11 avril 2014 14:01; Act: 11.04.2014 16:37 Print

Le podcast stimule des passionnés en tout genre

Deux Romands ont mis en place une plateforme populaire qui touche toute la francophonie.

Une faute?

Les technophiles ont rendez-vous tous les lundis soir avec Niptech, le direct d’un podcast qui parle de leur sujet favori durant une bonne heure. Benoît Curdy, Michael Monney et leurs invités sont intarissables au sujet de leur passion, la technologie. Des milliers d’auditeurs les écoutent depuis toute la francophonie. Certains d’entre eux viennent régulièrement suivre le podcast en direct, en déposant des commentaires avertis dans la chatroom.

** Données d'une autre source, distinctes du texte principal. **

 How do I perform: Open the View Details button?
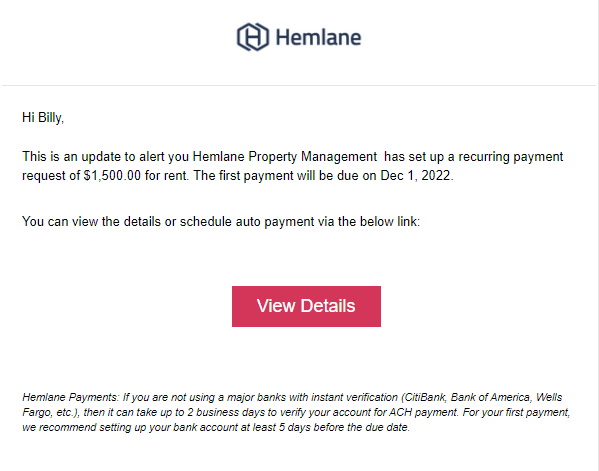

Pointus tout en restant familiers, les échanges se poursuivent ensuite sur le blog et les réseaux sociaux. «C'est plus facile de construire une communauté avec un podcast qu'avec un blog, relève Benoît Curdy. Grâce à l'aspect émotionnel de la voix, les gens ont l'impression de vous connaître et participent plus facilement. A partir d'une centaine de membres, on peut s'appuyer sur des antennes collectives appréciables».

A portée de tous

Commencé en automne 2009, le podcast Niptech a généré des vocations qui se concrétisent désormais par de nouvelles chaînes sur la plateforme Nipcast . Celle-ci regroupe différents podcasts qui ont pour noms Nipdev, Nipsales, Niplife et Nipsport avec, comme point commun, une touche de technologie. Avide des dernières tendances, cette communauté ne recule devant rien. Elle prépare déjà sa propre monnaie virtuelle, le Nipcoin...

Facile à se lancer

Le podcast n’a jamais été aussi accessible. De la tchatche, un bon micro, une application comme Skype ou Google Hangout pour la diffusion vidéo en direct, ainsi qu’un abonnement pour héberger et promouvoir le podcast (SoundCloud par exemple) et le tour est joué. Grâce à la gestion décentralisée, les animateurs ont l'avantage de pouvoir intervenir depuis à peu près n'importe où et de pouvoir vite attirer une audience très qualifiée.